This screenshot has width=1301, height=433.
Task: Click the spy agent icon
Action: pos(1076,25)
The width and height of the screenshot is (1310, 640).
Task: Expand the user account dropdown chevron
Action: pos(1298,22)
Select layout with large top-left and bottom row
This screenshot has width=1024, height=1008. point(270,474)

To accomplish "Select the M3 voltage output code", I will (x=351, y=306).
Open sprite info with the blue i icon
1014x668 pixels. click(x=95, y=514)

++++

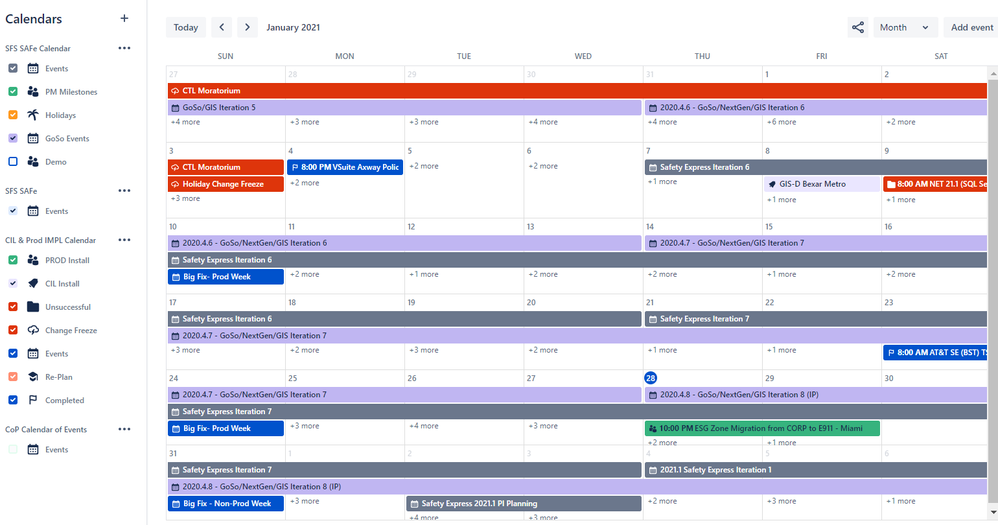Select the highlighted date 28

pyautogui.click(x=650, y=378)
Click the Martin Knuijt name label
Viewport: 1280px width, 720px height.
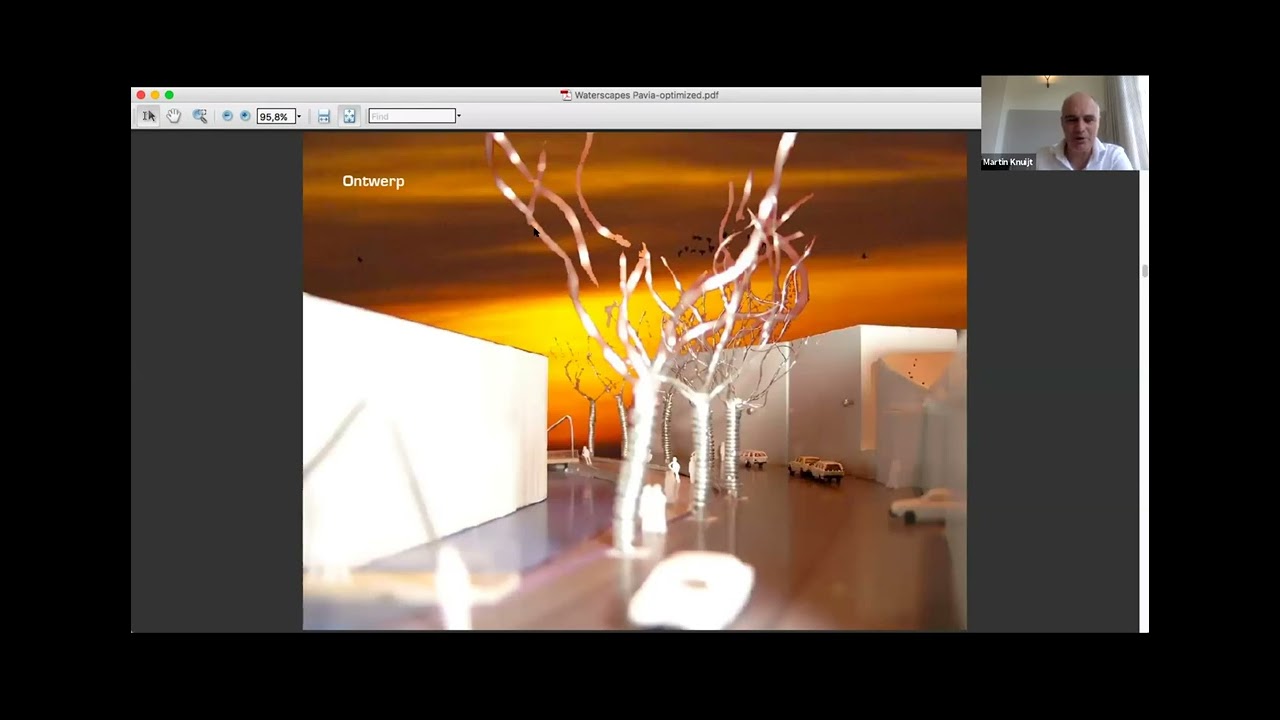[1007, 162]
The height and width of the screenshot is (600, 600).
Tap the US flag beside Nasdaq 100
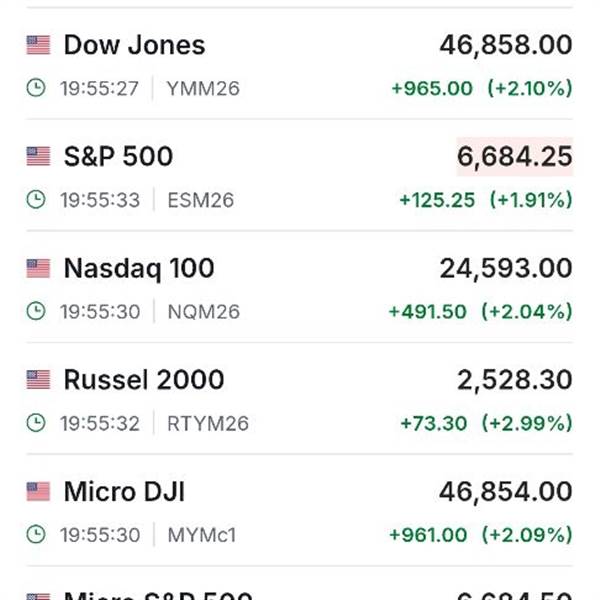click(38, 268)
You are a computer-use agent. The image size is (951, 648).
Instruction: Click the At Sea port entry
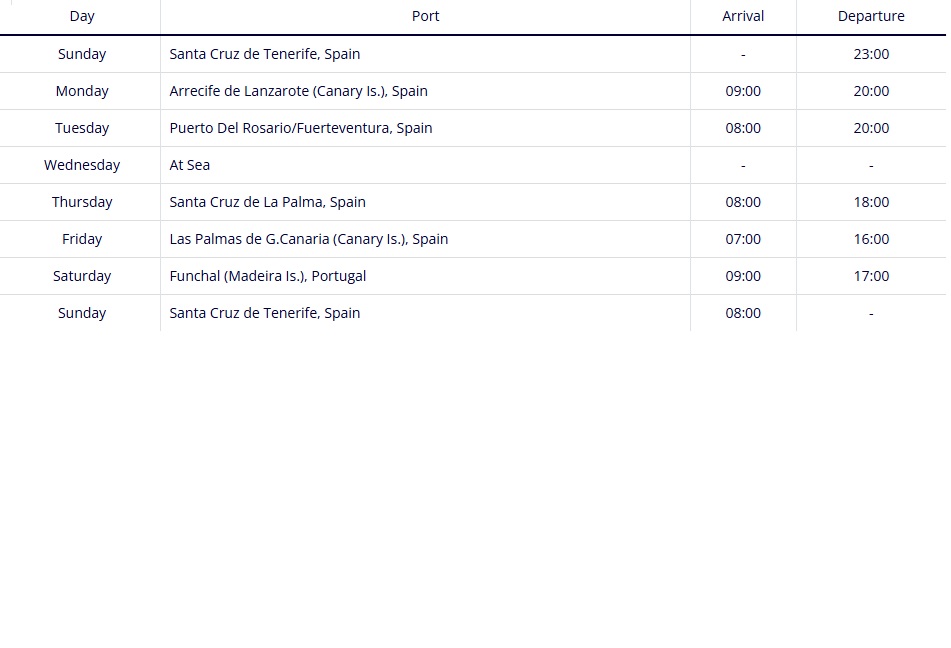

++++

**The problem**
Return each line of the data above that contains the string "width". Matching is case-sensitive.

**The completed task**
This screenshot has width=1301, height=433.
The width and height of the screenshot is (1310, 640).
This screenshot has width=1024, height=1008. point(270,474)
Viewport: 1280px width, 720px height.
The height and width of the screenshot is (600, 600).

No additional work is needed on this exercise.